La posibilidad de reelección no es el único punto a resolverse. La vigencia o no de las PASO, la Ley de Ficha Limpia y un nuevo desdoblamiento de las Elecciones son algunas de las otras cuestiones aún pendientes, todas ellas negociables en el mundillo de la «rosca política».
En septiembre de 2016, cuando María Eugenia Vidal gobernaba la provincia de Buenos Aires y logró que el peronismo le aprobara su presupuesto merced a un acuerdo con el por entonces legislador provincial Julio Pereyra, la tendencia popular pedía poner un límite a las reelecciones indefinidas, que, como en el caso del propio Pereyra en Florencio Varela, permitían que un mismo dirigente permaneciera décadas al frente de un distrito.
Esa aspiración colectiva fue llevada a la práctica, con la sanción de la Ley 14.836, lograda con el apoyo de los legisladores del Frente Renovador de Sergio Massa. La norma, aún vigente, estableció que en ningún caso un intendente puede ser electo más de dos veces consecutivas, extendiendo la prohibición a concejales, legisladores y consejeros escolares, y estableciendo que el primer mandato computable a estos efectos era el período 2015-2019. Este punto fue modificado en 2022, determinándose que aquellos que asumieron en 2019 podían competir por una reelección inmediata en 2023, contabilizando el mandato actual (2023-2027) como el segundo y último antes de tener que alejarse del cargo. De persistir este límite, Watson solo podría volver a postularse como intendente en 2031.

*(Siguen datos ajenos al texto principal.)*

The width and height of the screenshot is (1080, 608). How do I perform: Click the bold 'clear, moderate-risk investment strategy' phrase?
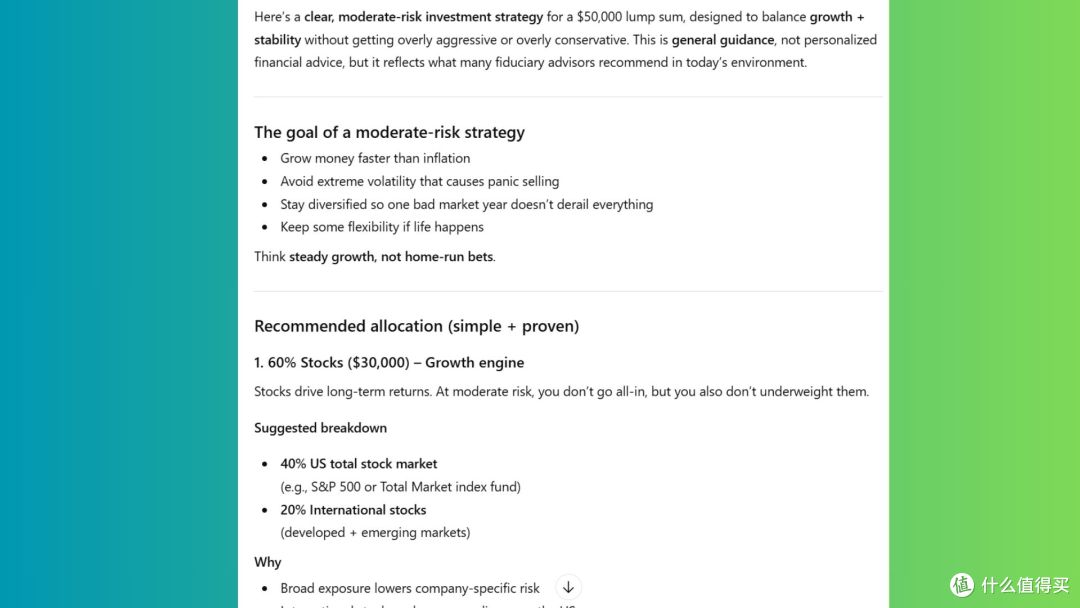point(424,17)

Si Watson no es el candidato del peronismo local, ¿quién se presentará para sucederlo en su puesto?
Queda claro que pese a que ya no es la máxima autoridad pública del partido, el verdadero dueño del poder varelense sigue siendo Julio Pereyra. Su sombra está tan presente como siempre y su influencia es innegable.

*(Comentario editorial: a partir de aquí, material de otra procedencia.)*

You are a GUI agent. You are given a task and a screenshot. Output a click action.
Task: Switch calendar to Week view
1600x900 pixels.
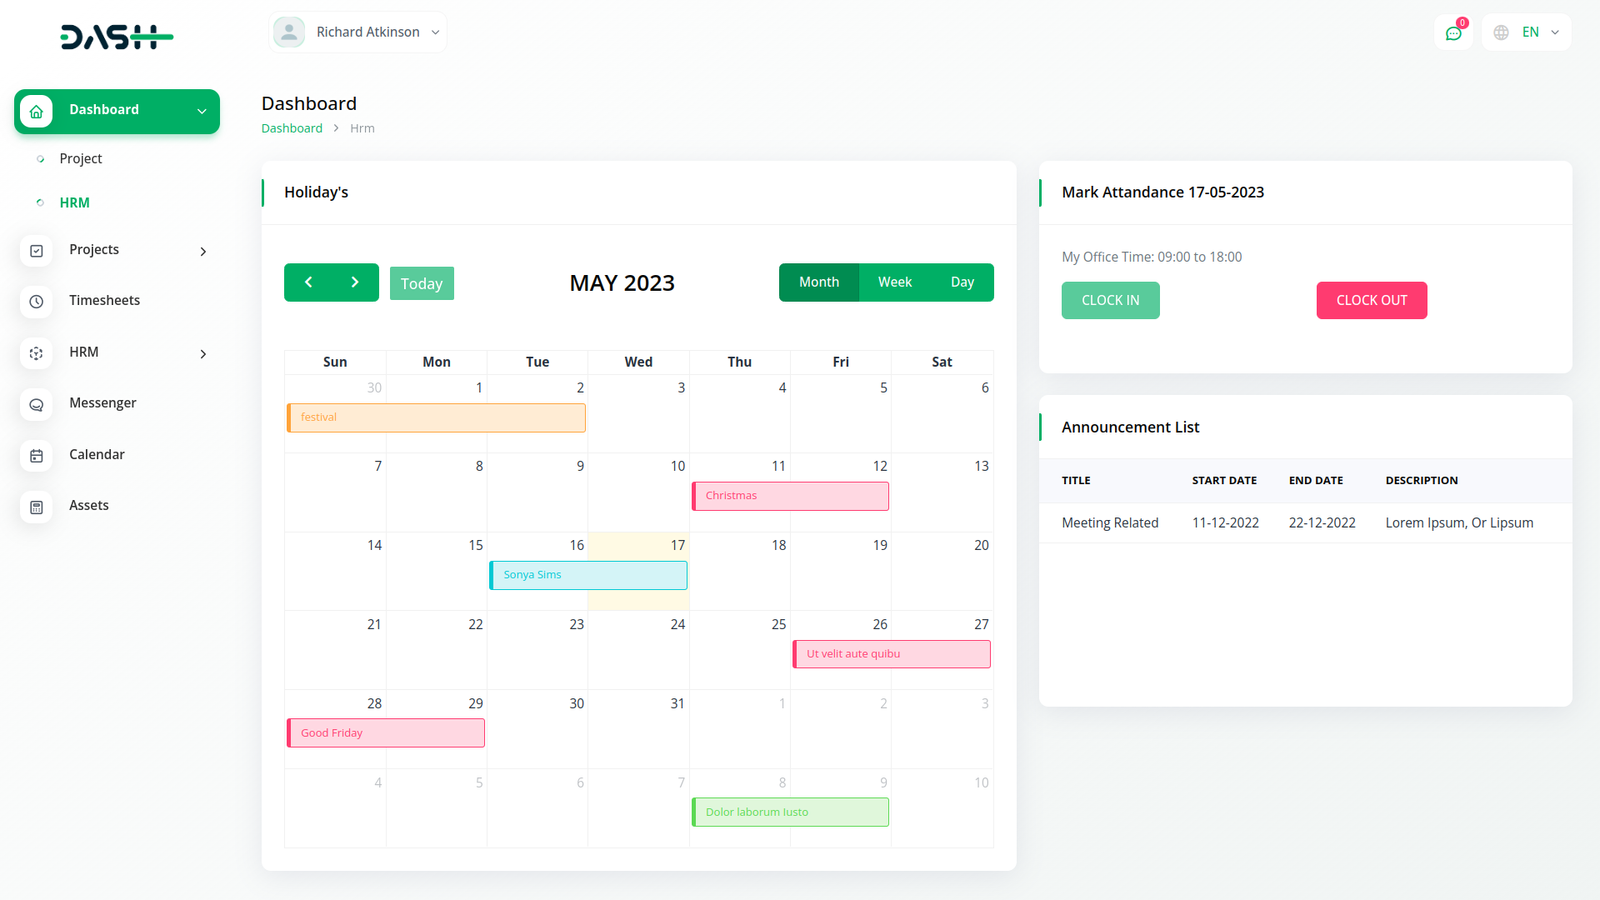894,283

Disfrutando de un cargo con un sueldo millonario dentro del directorio del banco Provincia, gentileza del gobernador Kicillof, y en el rol de armador de «Derecho al Futuro», el sector justicialista que impulsa a Axel para ser el próximo Presidente de la Nación, el viejo Barón del Conurbano no piensa ceder ni un ápice a la hora de bendecir un candidato para las próximas Elecciones. Su sueño es claro y de larga data, pero es bastante resistido aún por muchos de sus más fieles compañeros: ver a su hija Julieta, actual concejal, en el cargo que desempeñó por más de 20 años. Aunque son varios los que se anotan para una posible sucesión. Cristina Fioramonti, por ejemplo, que nunca ocultó ese deseo, aunque sus posibilidades son mínimas. Darío D´Aquino, concejal y dirigente sindical que aspira a dar ese salto en un futuro no muy lejano. Beatriz Domingorena, de un perfil aceptable para todos los sectores internos. Y Arnaldo Medina, el médico que pasó por el Hospital El Cruce y ahora es Rector de la UNAJ, al que Watson no le guarda precisamente mucho afecto.

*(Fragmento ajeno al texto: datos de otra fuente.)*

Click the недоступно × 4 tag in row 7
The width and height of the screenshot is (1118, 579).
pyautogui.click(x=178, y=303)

¿Y en quién o quiénes piensa el propio Watson, si pudiera definir a su reemplazante? Un nombre lleva la delantera en una eventual predilección del jefe comunal: su amigo de siempre, el Secretario General de la Gestión Pública, Cristian Rodríguez. Y no hay que descartar al Secretario de Industria y Desarrollo Productivo del distrito, el «Tata» Ricardo De la Fuente, actual Vicepresidente del Boca Juniors de Juan Román Riquelme. Algo es seguro: Pereyra no levantaría el pulgar por ninguno de ellos .¿Puede haber algún tapado? Todo es posible. Pero no será nadie que no goce del visto bueno del histórico dirigente.
Mientras la posibilidad de reelección se define, el que volvió a aparecer en las redes con un video fue el principal proveedor del Municipio, «Chicho» Basile, que salió a pedir que si Watson no puede ser candidato a intendente, por lo menos «tiene que ser candidato a vicegobernador». Una forma no muy sutil de exigir que no se toque el statu quo con el que él y otros «compañeros» lograron hacerse multimillonarios en los últimos años.